Persée ou les limites de la reconstitution !

Persée

Par Marcel Quillévéré | mer 28 Octobre 2009 | Imprimer
 
Après l’excellent enregistrement de Persée de Lully, réalisé en direct à la Cité de la Musique, à Paris, sous la direction de Christophe Rousset (Naïve, 2001), voici le premier DVD de cette oeuvre sous la direction d’Hervé Niquet. Il s’agit de la première représentation du chef d’œuvre de Lully en Amérique du Nord, en l’occurrence en Ontario, au confluent des cultures anglophones et francophones du Canada et de celle des Etats-Unis voisins. C’est ce qui fait le mérite et la saveur de ce DVD.
Le film a été réalisé en direct lors de la représentation du 28 avril 2004 au Théâtre Elgin de Toronto. Unique en son genre, aujourd’hui dans le monde, cette salle a été construite en 1913 (avec, sept étages au-dessus, le Théâtre Winter Garden) dans le style « edwardien », du nom du roi Edward II qui avait succédé (1901-1910) à la Reine Victoria. Il est bien dommage, à ce sujet, que le livret soit aussi succinct et qu’il n’y ait aucun bonus. On aurait aimé, outre la courte présentation de l’œuvre, plus d’information sur le projet lui-même, sur le théâtre, les chanteurs, l’orchestre et l’équipe de production. De même, pourquoi n’avoir pas profité de l’ouverture pour filmer ce théâtre et ses coulisses, au lieu de ces vues de Versailles trop rabâchées?
L’Opéra Atelier de Toronto, producteur de ce spectacle, se consacre, depuis plusieurs années, à la diffusion en Amérique, des opéras et ballets du XVIIe et XVIIIe siècles européens, en invitant des spécialistes de renom comme Trevor Pinnock ou Marc Minkowski.

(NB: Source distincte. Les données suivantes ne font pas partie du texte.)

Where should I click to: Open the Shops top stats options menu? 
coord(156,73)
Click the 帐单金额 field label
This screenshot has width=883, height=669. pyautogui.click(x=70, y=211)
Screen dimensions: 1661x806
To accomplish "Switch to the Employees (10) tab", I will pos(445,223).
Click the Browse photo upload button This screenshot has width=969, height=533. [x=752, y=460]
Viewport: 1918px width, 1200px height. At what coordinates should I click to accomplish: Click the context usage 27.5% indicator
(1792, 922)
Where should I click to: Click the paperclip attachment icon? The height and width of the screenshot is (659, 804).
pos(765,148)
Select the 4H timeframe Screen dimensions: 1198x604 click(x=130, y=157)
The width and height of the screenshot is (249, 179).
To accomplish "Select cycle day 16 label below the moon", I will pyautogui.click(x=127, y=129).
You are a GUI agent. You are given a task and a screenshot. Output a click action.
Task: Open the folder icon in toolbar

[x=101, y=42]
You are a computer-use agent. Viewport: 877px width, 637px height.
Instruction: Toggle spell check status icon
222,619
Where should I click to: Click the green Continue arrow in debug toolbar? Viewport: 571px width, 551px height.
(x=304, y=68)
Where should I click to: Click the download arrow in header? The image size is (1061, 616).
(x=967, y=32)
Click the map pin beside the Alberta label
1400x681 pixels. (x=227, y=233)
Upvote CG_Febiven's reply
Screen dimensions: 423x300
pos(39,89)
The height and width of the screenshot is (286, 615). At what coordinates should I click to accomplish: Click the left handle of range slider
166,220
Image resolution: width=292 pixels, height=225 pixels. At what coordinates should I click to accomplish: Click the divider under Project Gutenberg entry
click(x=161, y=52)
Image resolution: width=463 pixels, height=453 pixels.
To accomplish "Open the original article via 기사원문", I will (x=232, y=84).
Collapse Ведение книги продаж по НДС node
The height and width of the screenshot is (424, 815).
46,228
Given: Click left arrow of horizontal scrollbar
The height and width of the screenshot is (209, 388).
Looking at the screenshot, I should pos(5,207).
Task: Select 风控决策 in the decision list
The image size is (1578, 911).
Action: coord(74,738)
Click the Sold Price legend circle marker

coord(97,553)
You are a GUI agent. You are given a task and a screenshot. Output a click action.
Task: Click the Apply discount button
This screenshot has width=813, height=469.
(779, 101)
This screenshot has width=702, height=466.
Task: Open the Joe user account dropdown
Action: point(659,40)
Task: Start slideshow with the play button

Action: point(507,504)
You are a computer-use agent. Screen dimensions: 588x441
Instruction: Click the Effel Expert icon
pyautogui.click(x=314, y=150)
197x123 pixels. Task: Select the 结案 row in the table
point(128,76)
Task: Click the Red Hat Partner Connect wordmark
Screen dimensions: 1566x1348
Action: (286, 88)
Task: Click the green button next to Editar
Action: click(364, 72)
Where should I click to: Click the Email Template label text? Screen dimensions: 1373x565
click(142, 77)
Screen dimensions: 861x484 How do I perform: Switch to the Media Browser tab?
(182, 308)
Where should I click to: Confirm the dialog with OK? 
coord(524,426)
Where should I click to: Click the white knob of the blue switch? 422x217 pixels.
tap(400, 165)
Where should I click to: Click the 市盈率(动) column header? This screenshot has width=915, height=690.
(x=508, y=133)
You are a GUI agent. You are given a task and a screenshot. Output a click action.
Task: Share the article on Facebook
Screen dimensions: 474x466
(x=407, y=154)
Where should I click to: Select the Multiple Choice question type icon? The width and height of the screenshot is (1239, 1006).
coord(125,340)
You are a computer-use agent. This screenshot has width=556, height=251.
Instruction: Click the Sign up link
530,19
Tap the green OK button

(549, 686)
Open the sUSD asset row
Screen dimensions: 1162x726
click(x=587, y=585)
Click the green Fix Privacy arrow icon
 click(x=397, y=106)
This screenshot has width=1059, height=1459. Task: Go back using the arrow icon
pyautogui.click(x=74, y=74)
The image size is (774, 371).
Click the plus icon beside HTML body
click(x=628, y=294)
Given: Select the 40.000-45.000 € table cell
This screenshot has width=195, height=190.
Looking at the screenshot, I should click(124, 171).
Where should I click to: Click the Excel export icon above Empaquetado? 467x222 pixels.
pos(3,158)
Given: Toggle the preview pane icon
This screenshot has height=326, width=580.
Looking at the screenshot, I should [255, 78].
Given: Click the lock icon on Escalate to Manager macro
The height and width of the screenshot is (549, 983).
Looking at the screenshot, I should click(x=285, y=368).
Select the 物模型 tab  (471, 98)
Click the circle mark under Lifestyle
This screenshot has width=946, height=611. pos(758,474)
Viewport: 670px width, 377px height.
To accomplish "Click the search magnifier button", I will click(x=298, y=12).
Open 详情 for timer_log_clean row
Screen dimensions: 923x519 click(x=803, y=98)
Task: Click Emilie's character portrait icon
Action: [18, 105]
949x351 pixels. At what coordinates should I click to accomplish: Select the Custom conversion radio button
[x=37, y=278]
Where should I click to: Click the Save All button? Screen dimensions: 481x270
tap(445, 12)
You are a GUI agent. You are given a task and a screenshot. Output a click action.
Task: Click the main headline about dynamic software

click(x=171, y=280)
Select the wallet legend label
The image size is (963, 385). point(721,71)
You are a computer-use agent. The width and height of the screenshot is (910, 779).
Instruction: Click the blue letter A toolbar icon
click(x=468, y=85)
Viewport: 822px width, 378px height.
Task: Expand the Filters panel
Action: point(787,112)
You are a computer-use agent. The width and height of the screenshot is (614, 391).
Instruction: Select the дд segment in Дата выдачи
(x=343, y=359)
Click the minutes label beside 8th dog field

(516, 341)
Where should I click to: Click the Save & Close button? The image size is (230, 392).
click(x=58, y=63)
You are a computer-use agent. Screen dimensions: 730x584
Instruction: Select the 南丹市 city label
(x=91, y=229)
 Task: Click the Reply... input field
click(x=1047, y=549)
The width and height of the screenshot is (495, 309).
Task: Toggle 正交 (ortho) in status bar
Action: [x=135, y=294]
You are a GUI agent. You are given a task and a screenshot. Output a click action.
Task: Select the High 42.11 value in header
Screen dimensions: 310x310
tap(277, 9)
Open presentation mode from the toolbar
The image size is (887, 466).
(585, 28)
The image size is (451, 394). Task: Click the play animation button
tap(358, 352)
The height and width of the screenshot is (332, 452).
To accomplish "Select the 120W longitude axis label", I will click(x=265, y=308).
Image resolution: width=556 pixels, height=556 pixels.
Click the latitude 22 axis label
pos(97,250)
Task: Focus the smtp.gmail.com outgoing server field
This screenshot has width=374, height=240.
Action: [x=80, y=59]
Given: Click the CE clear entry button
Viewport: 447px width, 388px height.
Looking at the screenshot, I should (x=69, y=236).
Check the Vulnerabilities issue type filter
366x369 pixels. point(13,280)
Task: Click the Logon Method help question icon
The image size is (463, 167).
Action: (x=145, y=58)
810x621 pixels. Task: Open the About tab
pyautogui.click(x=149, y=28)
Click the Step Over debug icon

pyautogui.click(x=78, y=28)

Hervé Niquet dirige ici l’excellent ensemble canadien de musique ancienne, le Tafelmusik Baroque Orchestra, et le Tafelmusik Chamber Choir fondés en 1979, ainsi que de jeunes chanteurs (canadiens pour la plupart). Marshall Pynkoski, ancien danseur et chorégraphe, passionné de gestuelle et de ballet baroques, signe la mise en scène. Il impose aux chanteurs une multitude de codes, bien oubliés aujourd’hui, au risque de les corseter et de les figer. Ce parti pris de reconstitution à tous crins peut vite agacer, mais les jeunes chanteurs parviennent heureusement à donner vie à ce spectacle par leur enthousiasme et leur vitalité. Formés pour la plupart à l’école de chant américaine (belle technique, voix épanouies), pas toujours familiers du chant baroque, ils défendent le texte et la musique avec beaucoup de conviction et rendent justice à l’esprit de Lully. Les ballets et les combats sont bien réglés. Cette imagerie naïve et sa machinerie, sorties tout droit d’une gravure du XVIIIe siècle, apportent une distance amusante (et sans doute volontaire) de bon aloi. Le film est réussi : beaucoup de plans rapprochés, au cœur du drame, et un montage bien rythmé parviennent à gommer le côté artificiel que peut avoir ce spectacle.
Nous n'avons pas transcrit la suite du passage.